**** ITEMS ****
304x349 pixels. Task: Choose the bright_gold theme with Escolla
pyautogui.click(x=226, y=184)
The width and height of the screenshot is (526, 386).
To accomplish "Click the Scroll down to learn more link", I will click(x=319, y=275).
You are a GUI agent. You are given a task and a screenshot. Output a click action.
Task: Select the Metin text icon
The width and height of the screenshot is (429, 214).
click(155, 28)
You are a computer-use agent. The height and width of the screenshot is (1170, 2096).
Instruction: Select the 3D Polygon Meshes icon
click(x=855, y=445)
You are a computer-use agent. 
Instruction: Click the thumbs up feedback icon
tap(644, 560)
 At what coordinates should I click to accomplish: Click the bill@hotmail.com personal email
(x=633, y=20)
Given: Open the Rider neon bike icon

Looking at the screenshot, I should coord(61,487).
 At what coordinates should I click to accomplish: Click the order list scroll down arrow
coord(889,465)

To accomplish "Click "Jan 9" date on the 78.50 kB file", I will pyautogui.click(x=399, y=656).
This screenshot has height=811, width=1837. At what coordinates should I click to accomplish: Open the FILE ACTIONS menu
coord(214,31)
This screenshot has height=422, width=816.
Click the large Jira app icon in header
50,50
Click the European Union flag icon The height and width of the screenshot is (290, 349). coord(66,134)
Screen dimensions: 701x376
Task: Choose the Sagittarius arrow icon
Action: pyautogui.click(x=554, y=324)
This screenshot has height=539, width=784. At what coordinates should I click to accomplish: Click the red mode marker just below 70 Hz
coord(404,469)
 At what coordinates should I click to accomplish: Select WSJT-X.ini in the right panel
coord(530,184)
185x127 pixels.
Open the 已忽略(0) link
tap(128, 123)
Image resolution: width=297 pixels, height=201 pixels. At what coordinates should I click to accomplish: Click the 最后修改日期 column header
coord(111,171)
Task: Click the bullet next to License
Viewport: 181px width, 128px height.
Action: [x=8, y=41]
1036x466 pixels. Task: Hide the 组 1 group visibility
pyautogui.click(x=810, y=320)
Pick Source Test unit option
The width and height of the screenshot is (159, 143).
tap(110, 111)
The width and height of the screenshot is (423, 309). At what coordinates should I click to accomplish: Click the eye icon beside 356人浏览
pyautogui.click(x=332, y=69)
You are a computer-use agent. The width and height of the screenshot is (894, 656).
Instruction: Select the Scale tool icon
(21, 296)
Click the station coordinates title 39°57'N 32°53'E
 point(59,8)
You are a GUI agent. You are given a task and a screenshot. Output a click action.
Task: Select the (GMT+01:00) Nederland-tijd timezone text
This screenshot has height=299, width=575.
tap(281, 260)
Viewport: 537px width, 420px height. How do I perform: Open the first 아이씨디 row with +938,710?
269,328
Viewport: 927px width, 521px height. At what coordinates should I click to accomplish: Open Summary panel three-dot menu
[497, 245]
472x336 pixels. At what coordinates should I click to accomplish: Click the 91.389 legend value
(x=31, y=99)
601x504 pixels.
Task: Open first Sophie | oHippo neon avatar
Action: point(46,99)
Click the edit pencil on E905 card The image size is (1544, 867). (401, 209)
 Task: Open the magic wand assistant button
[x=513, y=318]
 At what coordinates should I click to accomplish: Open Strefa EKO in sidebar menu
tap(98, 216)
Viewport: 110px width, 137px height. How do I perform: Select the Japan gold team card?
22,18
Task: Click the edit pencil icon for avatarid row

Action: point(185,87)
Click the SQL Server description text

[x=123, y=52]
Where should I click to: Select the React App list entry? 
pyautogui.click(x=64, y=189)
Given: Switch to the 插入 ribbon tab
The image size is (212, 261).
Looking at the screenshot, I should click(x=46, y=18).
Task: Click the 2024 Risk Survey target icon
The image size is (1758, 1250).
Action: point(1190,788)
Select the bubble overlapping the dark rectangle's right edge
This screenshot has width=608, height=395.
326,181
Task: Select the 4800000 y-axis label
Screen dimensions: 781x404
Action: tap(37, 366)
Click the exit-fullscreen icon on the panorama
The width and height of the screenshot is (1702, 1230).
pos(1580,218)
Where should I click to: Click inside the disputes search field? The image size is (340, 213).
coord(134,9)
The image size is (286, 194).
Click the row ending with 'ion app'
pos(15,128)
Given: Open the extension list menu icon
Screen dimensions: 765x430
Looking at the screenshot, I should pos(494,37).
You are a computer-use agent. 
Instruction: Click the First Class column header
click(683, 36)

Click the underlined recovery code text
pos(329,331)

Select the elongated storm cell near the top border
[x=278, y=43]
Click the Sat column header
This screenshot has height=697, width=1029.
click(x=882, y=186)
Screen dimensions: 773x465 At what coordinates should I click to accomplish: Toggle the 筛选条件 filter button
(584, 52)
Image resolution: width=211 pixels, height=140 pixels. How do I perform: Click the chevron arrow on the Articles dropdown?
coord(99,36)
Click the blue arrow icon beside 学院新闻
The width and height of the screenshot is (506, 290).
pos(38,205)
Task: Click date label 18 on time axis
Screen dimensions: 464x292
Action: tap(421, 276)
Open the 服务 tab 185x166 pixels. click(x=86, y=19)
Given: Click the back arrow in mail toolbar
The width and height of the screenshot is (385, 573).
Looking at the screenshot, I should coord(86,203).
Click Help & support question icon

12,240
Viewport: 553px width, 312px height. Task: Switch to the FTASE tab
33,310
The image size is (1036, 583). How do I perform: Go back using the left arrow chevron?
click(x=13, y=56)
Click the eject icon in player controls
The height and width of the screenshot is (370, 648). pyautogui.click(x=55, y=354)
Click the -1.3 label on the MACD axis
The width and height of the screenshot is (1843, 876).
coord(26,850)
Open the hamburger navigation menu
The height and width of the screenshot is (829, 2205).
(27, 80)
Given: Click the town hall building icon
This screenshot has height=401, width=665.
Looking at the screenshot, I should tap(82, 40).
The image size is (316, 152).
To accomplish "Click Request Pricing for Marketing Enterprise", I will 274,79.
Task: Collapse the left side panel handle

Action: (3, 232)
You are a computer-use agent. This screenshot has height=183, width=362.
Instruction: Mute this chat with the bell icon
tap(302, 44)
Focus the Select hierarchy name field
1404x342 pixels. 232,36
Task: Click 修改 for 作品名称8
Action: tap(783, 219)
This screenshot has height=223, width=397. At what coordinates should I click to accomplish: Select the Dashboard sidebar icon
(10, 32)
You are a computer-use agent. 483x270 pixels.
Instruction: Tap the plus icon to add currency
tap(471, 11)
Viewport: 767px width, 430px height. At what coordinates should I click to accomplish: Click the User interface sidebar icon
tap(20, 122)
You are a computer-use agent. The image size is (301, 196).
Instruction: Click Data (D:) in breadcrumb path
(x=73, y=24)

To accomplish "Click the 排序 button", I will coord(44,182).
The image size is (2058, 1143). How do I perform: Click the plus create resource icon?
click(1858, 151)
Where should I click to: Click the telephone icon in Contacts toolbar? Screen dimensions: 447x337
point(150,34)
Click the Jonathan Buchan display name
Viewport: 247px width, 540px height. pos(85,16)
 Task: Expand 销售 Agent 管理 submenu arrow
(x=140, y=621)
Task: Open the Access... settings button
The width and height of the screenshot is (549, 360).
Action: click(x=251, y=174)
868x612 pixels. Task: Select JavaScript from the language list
****
EXERCISE DIRECTIONS. List every line of the records that contains the string "axis", treating uppercase and lowercase as different.

EXERCISE SOLUTION.
Task: Select the 4800000 y-axis label
Task: Click date label 18 on time axis
Click the -1.3 label on the MACD axis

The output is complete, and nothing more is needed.